→ **ЗАДАНИЕ 1**: Воспроизведите строки списка записей без изменений. Начните с первой строки этого списка и закончите строкой с «Reject All (107, 1343)» включительно.

Диктор: «Природа заповедника должна сохранять свой первозданный облик навечно».



Александр Генис: Представить только, кем считают себя чиновники, рассчитывающие проследить за выполнением этой инструкции…


Сегодня «Американский час» отмечает начало лета разговором о той специфической эстетике, которую представляет первозданная природа заповедников Нового Света. Поводом к этой беседе послужило яркое эссе обозревателя «Нью-Йорк Таймс» Эдварда Ротштейна, чью точку зрения на мать-природу я предложил обсудить Владимиру Гандельсману.




Владимир Гандельсман:



Не то, что мните вы, природа:
Не слепок, не бездушный лик -
В ней есть душа, в ней есть свобода,
В ней есть любовь, в ней есть язык... – так писал 170 лет назад Федор Тютчев.



Мне вспомнились эти стихи, когда я обдумывал сегодняшнюю тему для нашего разговора: природа. Дикая природа и цивилизация, природа и музей, природа и искусство. Собственно, именно эту тему и поднимает в своей статье американский эссеист Эдвард Ротштейн, посетивший знаменитый «Парк Глетчеров» в Монтане. Кстати, Вы страстный путешественник, который объездили, по-моему, весь мир. Вы были в Монтане?



Александр Генис: Еще нет, но мечтаю побывать и готовлюсь съездить. Сложность в том, что там лучше всего путешествовать верхом. А у меня никогда не было лошади…



Владимир Гандельсман: Ничего, у Ротшетйна - тоже. Собственно, он об этом и пишет. Ведь поводом для его рассуждений послужило посещение этого парка. Для городских людей дикая природа в диковинку. Мы предпочитаем асфальтированную дорогу, удобную машину, карты с обозначениями и прочее. Возможно ли сочетание того и другого, то есть дикой природы и цивилизации? Запросто. Наш автор пересекает «Национальный парк Глетчеров» на машине и с картой.

→ **ЗАДАНИЕ 2**: Продолжите беседу о дикой природе и цивилизации, начав сразу после последней приведенной реплики.

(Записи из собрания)
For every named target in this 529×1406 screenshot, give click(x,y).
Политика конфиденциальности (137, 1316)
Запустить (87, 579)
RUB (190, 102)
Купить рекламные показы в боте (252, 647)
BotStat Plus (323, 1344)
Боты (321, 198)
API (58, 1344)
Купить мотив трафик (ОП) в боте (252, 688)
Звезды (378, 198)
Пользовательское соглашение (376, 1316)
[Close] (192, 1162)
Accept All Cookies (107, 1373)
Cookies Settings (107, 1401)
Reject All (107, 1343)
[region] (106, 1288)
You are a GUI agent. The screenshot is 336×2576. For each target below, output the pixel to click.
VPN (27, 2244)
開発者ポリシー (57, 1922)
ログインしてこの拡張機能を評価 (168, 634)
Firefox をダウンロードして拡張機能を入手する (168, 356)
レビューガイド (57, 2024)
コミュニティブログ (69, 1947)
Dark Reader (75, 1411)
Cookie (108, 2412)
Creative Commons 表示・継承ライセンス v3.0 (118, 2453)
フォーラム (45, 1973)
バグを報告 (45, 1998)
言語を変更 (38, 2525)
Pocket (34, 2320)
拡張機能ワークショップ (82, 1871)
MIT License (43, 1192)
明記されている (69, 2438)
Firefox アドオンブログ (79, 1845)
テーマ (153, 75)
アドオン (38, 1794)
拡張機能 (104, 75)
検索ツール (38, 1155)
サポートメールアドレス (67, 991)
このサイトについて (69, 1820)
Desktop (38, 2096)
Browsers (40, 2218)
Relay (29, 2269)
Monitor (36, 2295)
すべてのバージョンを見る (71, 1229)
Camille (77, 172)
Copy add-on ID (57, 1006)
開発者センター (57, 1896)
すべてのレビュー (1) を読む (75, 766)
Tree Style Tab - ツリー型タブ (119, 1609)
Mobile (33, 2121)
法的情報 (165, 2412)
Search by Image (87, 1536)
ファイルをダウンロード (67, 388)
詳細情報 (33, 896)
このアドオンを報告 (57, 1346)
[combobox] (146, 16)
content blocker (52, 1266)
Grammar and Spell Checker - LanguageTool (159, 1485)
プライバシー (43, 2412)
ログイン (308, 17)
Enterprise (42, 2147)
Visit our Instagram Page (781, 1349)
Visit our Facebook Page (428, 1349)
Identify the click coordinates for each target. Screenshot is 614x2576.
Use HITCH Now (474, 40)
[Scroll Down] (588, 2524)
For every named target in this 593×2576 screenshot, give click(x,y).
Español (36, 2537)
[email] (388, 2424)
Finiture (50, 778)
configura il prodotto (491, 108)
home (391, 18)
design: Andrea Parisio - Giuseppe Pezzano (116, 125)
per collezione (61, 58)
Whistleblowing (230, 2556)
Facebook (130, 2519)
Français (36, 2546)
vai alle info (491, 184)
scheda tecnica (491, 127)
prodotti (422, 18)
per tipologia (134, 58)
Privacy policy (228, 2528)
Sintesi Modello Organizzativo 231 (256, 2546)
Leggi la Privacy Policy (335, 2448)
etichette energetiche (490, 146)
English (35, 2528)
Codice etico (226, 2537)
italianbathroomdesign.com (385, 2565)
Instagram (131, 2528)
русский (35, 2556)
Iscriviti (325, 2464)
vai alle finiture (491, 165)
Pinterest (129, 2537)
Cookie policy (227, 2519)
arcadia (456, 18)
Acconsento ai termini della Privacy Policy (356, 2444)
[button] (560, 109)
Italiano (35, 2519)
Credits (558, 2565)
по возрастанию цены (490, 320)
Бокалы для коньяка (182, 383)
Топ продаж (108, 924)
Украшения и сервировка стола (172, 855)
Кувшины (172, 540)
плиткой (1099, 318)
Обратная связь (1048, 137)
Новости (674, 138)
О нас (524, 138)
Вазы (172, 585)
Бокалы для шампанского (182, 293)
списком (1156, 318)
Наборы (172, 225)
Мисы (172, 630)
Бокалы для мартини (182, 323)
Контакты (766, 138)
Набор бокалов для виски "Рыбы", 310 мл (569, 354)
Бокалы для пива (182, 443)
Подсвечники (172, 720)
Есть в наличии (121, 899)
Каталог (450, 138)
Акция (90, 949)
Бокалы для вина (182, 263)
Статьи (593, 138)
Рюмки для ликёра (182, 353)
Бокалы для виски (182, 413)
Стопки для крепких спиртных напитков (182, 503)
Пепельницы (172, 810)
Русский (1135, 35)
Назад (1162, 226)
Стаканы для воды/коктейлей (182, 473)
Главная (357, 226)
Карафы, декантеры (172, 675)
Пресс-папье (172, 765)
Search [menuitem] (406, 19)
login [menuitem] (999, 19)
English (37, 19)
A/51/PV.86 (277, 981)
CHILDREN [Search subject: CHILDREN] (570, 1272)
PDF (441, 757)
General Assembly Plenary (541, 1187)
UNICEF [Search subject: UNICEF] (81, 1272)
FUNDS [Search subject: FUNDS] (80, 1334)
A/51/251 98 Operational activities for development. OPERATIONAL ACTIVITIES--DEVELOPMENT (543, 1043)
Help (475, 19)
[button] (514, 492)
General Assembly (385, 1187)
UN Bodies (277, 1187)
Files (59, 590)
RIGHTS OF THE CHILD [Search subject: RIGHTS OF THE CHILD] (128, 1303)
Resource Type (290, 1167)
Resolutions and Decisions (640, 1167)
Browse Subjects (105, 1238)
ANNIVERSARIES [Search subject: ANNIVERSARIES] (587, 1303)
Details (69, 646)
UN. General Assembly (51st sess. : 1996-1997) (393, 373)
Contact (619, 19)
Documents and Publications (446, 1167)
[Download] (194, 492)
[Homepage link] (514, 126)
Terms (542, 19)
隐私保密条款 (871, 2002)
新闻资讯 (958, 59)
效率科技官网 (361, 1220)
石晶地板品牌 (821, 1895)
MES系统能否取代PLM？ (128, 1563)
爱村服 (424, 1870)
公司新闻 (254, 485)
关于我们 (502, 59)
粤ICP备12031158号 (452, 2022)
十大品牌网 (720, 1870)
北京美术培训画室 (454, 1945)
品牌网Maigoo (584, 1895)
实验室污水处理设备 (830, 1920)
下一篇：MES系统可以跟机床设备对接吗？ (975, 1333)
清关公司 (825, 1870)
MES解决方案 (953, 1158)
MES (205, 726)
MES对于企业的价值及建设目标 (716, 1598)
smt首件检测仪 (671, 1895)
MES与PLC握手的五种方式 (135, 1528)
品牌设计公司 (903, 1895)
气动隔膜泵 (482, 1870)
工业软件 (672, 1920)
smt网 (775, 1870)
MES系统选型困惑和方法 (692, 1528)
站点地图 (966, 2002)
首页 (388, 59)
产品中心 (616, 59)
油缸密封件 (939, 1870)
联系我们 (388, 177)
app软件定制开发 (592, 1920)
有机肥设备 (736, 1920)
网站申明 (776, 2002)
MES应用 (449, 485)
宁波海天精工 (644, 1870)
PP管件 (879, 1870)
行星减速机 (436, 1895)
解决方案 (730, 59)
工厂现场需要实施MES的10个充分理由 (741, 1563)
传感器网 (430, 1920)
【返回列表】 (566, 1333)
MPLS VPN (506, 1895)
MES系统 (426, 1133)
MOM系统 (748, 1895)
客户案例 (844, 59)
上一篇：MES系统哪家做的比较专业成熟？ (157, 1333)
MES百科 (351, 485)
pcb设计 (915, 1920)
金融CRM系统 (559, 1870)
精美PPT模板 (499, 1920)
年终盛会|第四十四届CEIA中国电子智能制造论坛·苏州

→ **ПИСЬМЕННЫЙ ОТВЕТ 1**:
For every named target in this 529×1406 screenshot, give click(x,y).
Политика конфиденциальности (137, 1316)
Запустить (87, 579)
RUB (190, 102)
Купить рекламные показы в боте (252, 647)
BotStat Plus (323, 1344)
Боты (321, 198)
API (58, 1344)
Купить мотив трафик (ОП) в боте (252, 688)
Звезды (378, 198)
Пользовательское соглашение (376, 1316)
[Close] (192, 1162)
Accept All Cookies (107, 1373)
Cookies Settings (107, 1401)
Reject All (107, 1343)

→ **ПИСЬМЕННЫЙ ОТВЕТ 2**:
Справка: парк создан в 1933 году, потрачено 3 миллиона долларов. Дорогая по тем временам затея себя оправдала. Возможно, это - то, чем и должен быть музей. Музей природы. С дороги, едете ли вы на машине или идете пешком, открываются потрясающие виды. То есть дорога-то проложена не наугад, а так, чтобы все красивейшие уголки парка обозревались. Но и не только красивейшие, но и опасные, - автор описывает, как, вцепившись в руль, он едет вдоль обрыва, по левую руку - край дороги (он не виден из-за тумана), по правую – вертикальная гора, в общем – рискованное предприятие. Затем, очередной поворот – и все, прояснившись, сверкает.



Александр Генис: Мне нравится идея считать парк музеем. Но в чем специфика такого рода музея?



Владимир Гандельсман: Обычный музей демонстрирует нам, что человек может сделать с природой, а здесь природе предоставлена возможность сделать то, на что она способна без вмешательства человека. То есть человек предоставляет ей право торжествовать.



Александр Генис: Да, это благородное признание человеком мощи и автономности природы, ее свободы от культуры и цивилизации.



Владимир Гандельсман: Такое отношение близко к тому, что говорили французские энциклопедисты о великом и возвышенном, которое поднимает нас над нами же и одаряет знанием о самих себе. Кант говорил, что воодушевление приходит не только от чувства превосходства, но и от сознания того, что не в нашей власти, когда мы встречаем нечто превосходящее наши возможности.


Это как раз то, о чем мы говорим. Музей фокусируется на человеческих возможностях, тогда как природа существует сверх этих возможностей, то есть, она снимает ограничения. В этом смысл заповедника. Не красота как человеческое представление о красоте, но красота как представление природы о себе. И здесь много жестокого, грубого и непричесанного.



Александр Генис: Мы, однако, знаем, что консьюмеристская культура умеет имитировать девственность природы. И не без успеха. Сегодня философы без конца сетуют на то, как трудно понять, что перед нами - сырая реальность или ее имитация?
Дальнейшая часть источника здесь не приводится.